• **WHAT THE TASK ASKS**: Extract the part of the data that opens with the line containing "Click the job title Clinical Assistant" and runs through the end of the data, both ends included, and reproduce those lines verbatim.

• **SOURCE MATERIAL**:
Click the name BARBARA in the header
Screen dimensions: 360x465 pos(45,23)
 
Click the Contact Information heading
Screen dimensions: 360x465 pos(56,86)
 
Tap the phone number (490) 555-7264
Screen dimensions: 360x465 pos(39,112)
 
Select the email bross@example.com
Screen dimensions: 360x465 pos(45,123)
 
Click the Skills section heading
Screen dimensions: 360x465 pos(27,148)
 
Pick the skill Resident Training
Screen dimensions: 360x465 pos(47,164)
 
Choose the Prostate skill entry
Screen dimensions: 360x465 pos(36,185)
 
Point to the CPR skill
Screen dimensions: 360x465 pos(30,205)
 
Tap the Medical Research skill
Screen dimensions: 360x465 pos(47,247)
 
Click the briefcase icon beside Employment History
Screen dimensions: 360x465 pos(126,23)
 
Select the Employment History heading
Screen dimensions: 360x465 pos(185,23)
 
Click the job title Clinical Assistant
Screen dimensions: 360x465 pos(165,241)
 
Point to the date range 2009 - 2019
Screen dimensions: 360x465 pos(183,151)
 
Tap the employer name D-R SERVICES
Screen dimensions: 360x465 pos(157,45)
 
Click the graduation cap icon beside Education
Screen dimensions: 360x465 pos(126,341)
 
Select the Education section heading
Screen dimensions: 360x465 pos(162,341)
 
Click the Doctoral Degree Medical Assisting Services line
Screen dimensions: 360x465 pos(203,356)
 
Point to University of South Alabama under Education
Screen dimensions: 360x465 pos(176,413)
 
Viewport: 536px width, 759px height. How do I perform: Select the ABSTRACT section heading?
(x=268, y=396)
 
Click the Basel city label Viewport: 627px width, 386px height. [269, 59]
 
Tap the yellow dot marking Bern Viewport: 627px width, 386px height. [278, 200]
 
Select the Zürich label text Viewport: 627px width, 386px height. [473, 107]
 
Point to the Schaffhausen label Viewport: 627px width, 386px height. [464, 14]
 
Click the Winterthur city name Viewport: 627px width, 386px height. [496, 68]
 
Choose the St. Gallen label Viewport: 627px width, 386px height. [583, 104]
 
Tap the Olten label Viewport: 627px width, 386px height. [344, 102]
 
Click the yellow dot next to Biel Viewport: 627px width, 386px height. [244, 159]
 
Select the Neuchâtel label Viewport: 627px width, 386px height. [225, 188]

• **WRITTEN ANSWER**:
Click the job title Clinical Assistant
Screen dimensions: 360x465 pos(165,241)
 
Point to the date range 2009 - 2019
Screen dimensions: 360x465 pos(183,151)
 
Tap the employer name D-R SERVICES
Screen dimensions: 360x465 pos(157,45)
 
Click the graduation cap icon beside Education
Screen dimensions: 360x465 pos(126,341)
 
Select the Education section heading
Screen dimensions: 360x465 pos(162,341)
 
Click the Doctoral Degree Medical Assisting Services line
Screen dimensions: 360x465 pos(203,356)
 
Point to University of South Alabama under Education
Screen dimensions: 360x465 pos(176,413)
 
Viewport: 536px width, 759px height. How do I perform: Select the ABSTRACT section heading?
(x=268, y=396)
 
Click the Basel city label Viewport: 627px width, 386px height. [269, 59]
 
Tap the yellow dot marking Bern Viewport: 627px width, 386px height. [278, 200]
 
Select the Zürich label text Viewport: 627px width, 386px height. [473, 107]
 
Point to the Schaffhausen label Viewport: 627px width, 386px height. [464, 14]
 
Click the Winterthur city name Viewport: 627px width, 386px height. [496, 68]
 
Choose the St. Gallen label Viewport: 627px width, 386px height. [583, 104]
 
Tap the Olten label Viewport: 627px width, 386px height. [344, 102]
 
Click the yellow dot next to Biel Viewport: 627px width, 386px height. [244, 159]
 
Select the Neuchâtel label Viewport: 627px width, 386px height. [225, 188]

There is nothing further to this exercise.